■ The input:
== Segment start ==

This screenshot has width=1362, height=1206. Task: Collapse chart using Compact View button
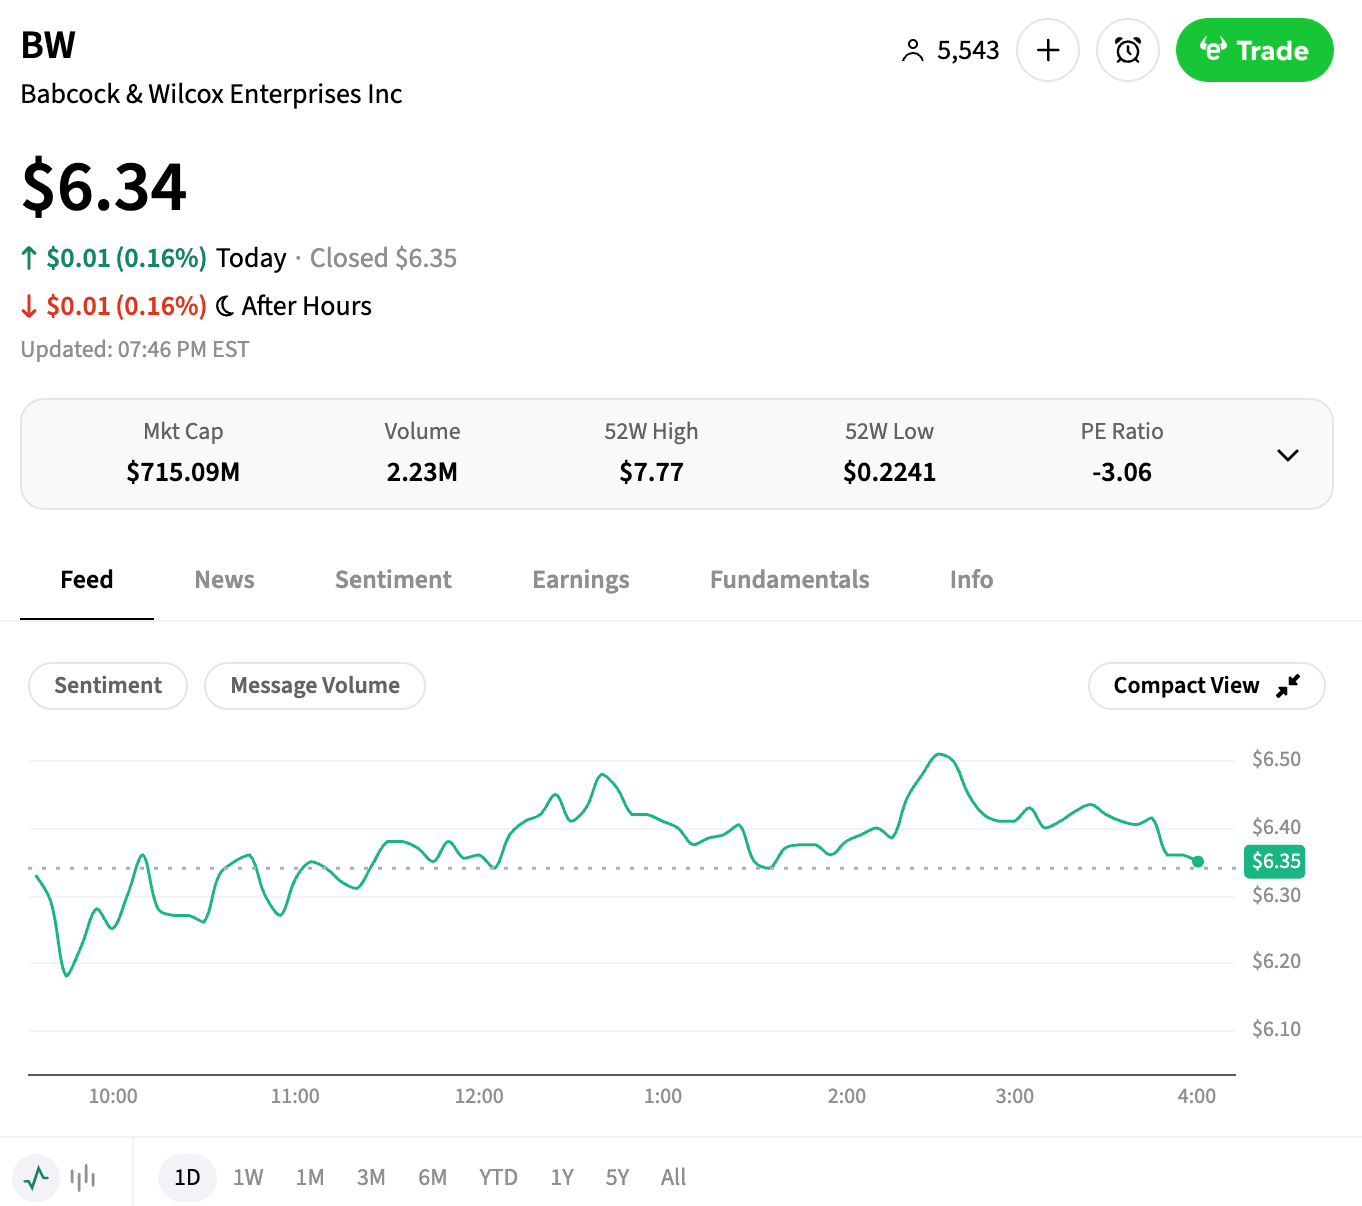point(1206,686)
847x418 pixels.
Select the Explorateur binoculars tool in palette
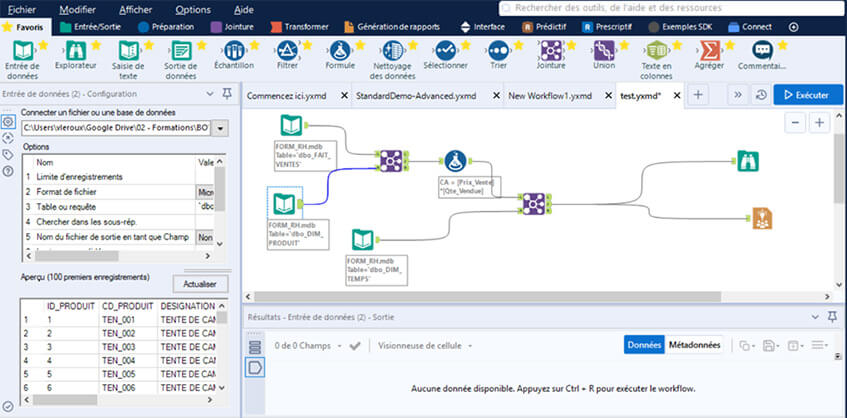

== Segment end ==
== Segment start ==

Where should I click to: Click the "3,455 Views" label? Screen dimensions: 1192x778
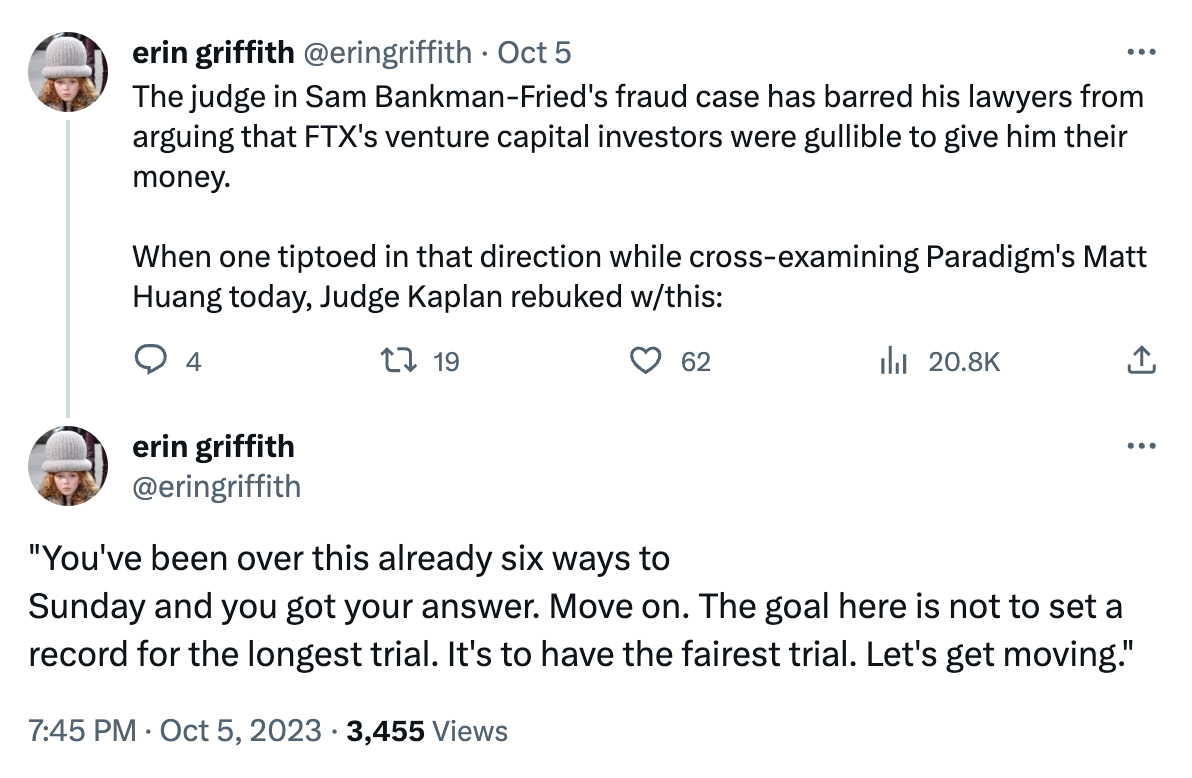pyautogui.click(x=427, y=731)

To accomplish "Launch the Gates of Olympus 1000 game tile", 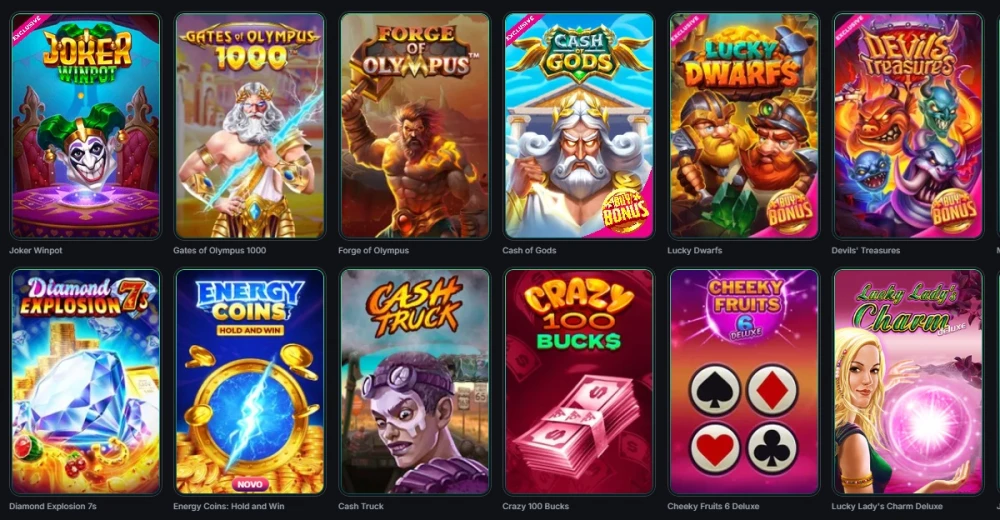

== Segment end ==

■ Action item: Using the data above, transcribe exactly the lines between those containing "This screenshot has" and "Select the Explorateur", inclusive, and leave every picture behind.

■ Solution to the exercise:
This screenshot has width=1362, height=1206. Task: Collapse chart using Compact View button
point(1206,686)
847x418 pixels.
Select the Explorateur binoculars tool in palette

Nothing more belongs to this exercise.